Accounting for batch effects

[bontus]

Hi,
I was wondering if there is a way to include batches in the binless analyses. I have 4 conditions, of which two have 3 replicates (control & treatment) and two have only 2 replicates (control + inhibitor as well as treatment + inhibitor). We are interested in detecting differences induced by treatment and dependent on the inhibitor but already noticed that one of our replicate batches clusters separately (globally the same changes are still visible though).
Any advice is greatly appreciated!
Best regards

[yannickspill]

It depends on what you exactly call batch effects. There is some accounting for that in binless, by default. However, could you maybe explain how you see the batch effect, i.e. does it affect the diagonal decay, the biases etc?

[bontus]

The decay values are indeed different (i.e. smaller in batch 3 compared to batch 1&2), and I mainly noticed the differences in downstream calculations when looking at TAD borders and compartment strength. However, I realize that my question was somewhat arbitrary as I am mostly interested in accounting for batch effects during the difference test implemented in binless. Basically, my question could be translated to: can detect_binless_differences() use pairing information (akin to a paired t-test)? read_and_prepare()_ does provide the replicate parameter, but I did not see any other function make use of it.
Best

[yannickspill]

In general, detect_binless_differences pairs the samples, so acts like a paired t-test, albeit more complicated because it takes into account the neighborhood of each pixel. In that sense, batch effects are already accounted for.

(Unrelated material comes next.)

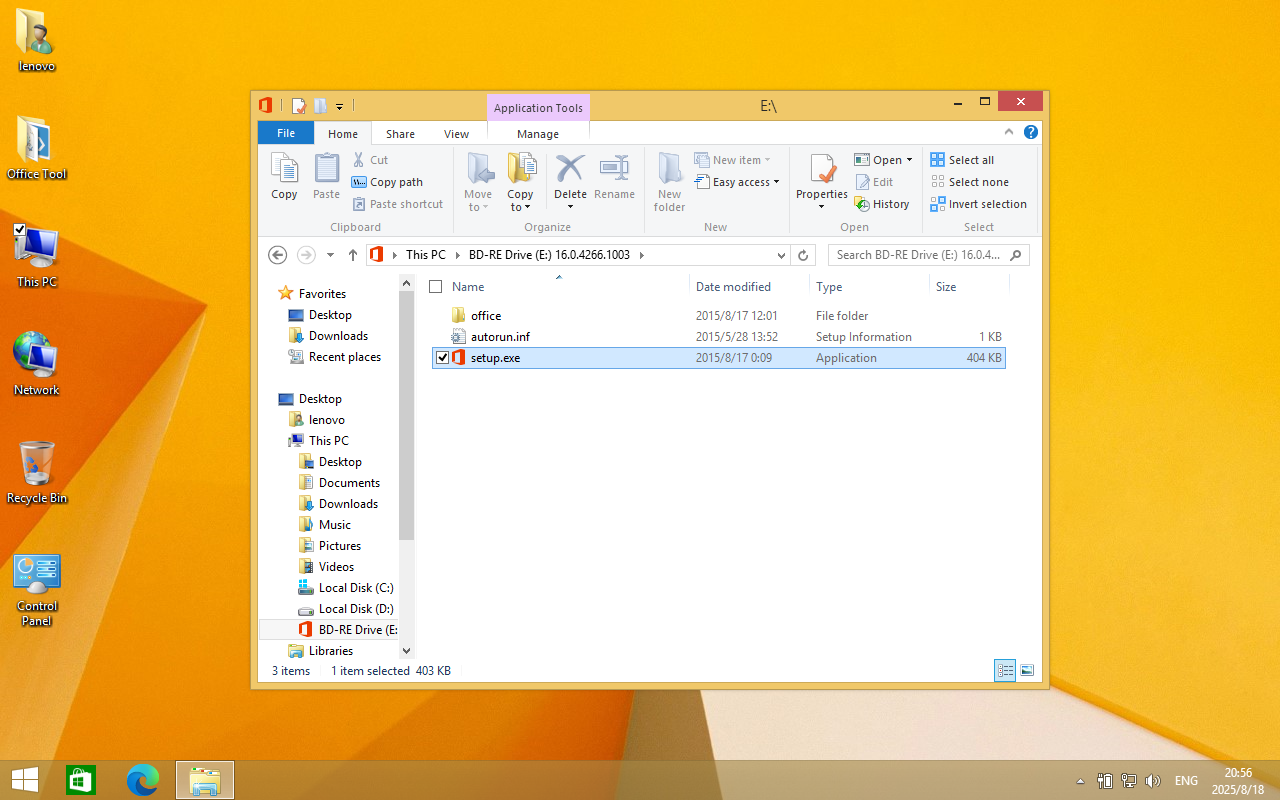The width and height of the screenshot is (1280, 800).
Task: Switch to large icons view button
Action: [x=1027, y=670]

The replicate parameter in read_and_prepare serves essentially to have a different name for each sample. If you want to model a different decay, you could adapt the condition or enzyme fields of read_and_prepare, and then play with the different.decays argument of merge_cs_norm_datasets

Also, in difference detection, did you group your datasets before, or did you call differences in each dataset individually?

[bontus]

Also, in difference detection, did you group your datasets before, or did you call differences in each dataset individually?

I grouped them after normalization and before calling detect_binless_interactions().

The replicate parameter in read_and_prepare serves essentially to have a different name for each sample. If you want to model a different decay, you could adapt the condition or enzyme fields of read_and_prepare, and then play with the different.decays argument of merge_cs_norm_datasets

Alright, I will give that a try.

In general, detect_binless_differences pairs the samples, so acts like a paired t-test, albeit more complicated because it takes into account the neighborhood of each pixel. In that sense, batch effects are already accounted for.

That's great to hear, but I am still wondering which information is used to pair the samples if it is not explicitly provided by the user?

[yannickspill]

I am still wondering which information is used to pair the samples if it is not explicitly provided by the user?

For difference detection, data is grouped by square bins of size base.res, and compared two by two, taking into account neighbour information. That is done automatically, and does not require user input. A more stricter pairing, in the sense of a patient before and after treatment, would not make sense anyway in this context.